The brother of America's 43rd President George W. Bush recently announced that he would "actively explore the possibility of running for President of the United States".
The excitement surrounding this non-announcement set US commentators pens alight judging his record and chances of victory against likely Democratic nominee Hillary Clinton.
Bush's exit from Barclays is the first in what could be a series of reforms to his business affairs that would be necessary for his candidacy. Mitt Romney faced a barrage of criticism from opponents for his business interests with Bain Capital.
Intimate connections with business and finance could leave Bush's campaign open to the same sort of attacks, according to Bloomberg's Joshua Green.
However, Bush sought to head-off some of this criticism, telling a Florida TV station:
I think Mitt probably didn’t defend an incredible success story, but that’s totally his deal.

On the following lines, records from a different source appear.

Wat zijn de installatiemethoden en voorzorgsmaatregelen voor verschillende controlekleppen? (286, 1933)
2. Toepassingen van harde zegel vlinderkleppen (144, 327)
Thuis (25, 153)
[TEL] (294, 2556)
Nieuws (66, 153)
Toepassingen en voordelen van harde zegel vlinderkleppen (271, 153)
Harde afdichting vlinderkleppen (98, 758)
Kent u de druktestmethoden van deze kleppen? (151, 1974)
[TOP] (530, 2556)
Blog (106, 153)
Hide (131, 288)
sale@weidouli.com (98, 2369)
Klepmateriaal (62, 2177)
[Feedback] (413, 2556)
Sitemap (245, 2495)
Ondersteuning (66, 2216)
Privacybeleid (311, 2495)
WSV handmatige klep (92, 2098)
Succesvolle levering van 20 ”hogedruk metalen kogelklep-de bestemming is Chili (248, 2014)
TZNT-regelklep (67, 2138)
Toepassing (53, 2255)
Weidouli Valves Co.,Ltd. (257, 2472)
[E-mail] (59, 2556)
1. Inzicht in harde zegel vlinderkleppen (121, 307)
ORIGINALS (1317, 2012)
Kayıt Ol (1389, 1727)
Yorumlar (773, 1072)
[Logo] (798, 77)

We’re creating jobs, we’re expanding business. I’m not ashamed of that at all. I think that practical experience is something that might be useful in Washington, DC.
The Republican establishment would dearly love to see Bush run and counter some of the party's more conservative and libertarian insurgents such as Senators Ted Cruz and Rand Paul.

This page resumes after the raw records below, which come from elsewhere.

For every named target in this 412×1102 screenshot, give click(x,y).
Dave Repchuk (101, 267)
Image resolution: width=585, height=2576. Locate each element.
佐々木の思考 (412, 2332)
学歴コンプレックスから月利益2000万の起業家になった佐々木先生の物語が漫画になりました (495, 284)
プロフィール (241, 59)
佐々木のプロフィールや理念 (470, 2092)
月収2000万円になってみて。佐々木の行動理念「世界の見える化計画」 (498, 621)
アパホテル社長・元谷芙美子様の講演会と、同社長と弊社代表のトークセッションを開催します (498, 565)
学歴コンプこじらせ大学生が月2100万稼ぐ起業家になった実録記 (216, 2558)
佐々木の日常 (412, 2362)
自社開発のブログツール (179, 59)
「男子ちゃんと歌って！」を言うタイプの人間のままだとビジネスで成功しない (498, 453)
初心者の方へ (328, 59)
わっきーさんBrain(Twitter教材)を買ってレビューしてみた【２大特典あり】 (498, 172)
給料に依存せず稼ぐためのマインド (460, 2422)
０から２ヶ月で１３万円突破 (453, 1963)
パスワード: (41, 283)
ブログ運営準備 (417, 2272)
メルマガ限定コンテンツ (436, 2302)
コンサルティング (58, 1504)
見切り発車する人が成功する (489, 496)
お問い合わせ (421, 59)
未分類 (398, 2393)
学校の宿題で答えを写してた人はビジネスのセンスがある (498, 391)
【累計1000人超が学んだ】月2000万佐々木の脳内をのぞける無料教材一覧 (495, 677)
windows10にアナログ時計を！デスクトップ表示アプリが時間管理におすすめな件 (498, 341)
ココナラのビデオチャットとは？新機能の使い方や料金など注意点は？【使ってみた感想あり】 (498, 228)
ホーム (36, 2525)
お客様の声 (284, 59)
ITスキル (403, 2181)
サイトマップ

Most Republican operatives had assumed Bush would not run for the nomination given his lack of campaigning activity and fund raising.
The race for the GOP nomination is set to be one of the most competitive yet with the number of likely candidates going into double digits. Bush could be an attractive prospect with a fiscally conservative record as governor of Florida, but his positions on immigration and education put him on the more liberal wing of the party.
In a recent ABC poll Bush was the front runner for the nomination on 14 per cent, followed by congressman Paul Ryan on 11 per cent and Kentucky Senator Rand Paul, who polled 10 per cent. However, these early polls owe more to name recognition than voting intention and the race remains wide open.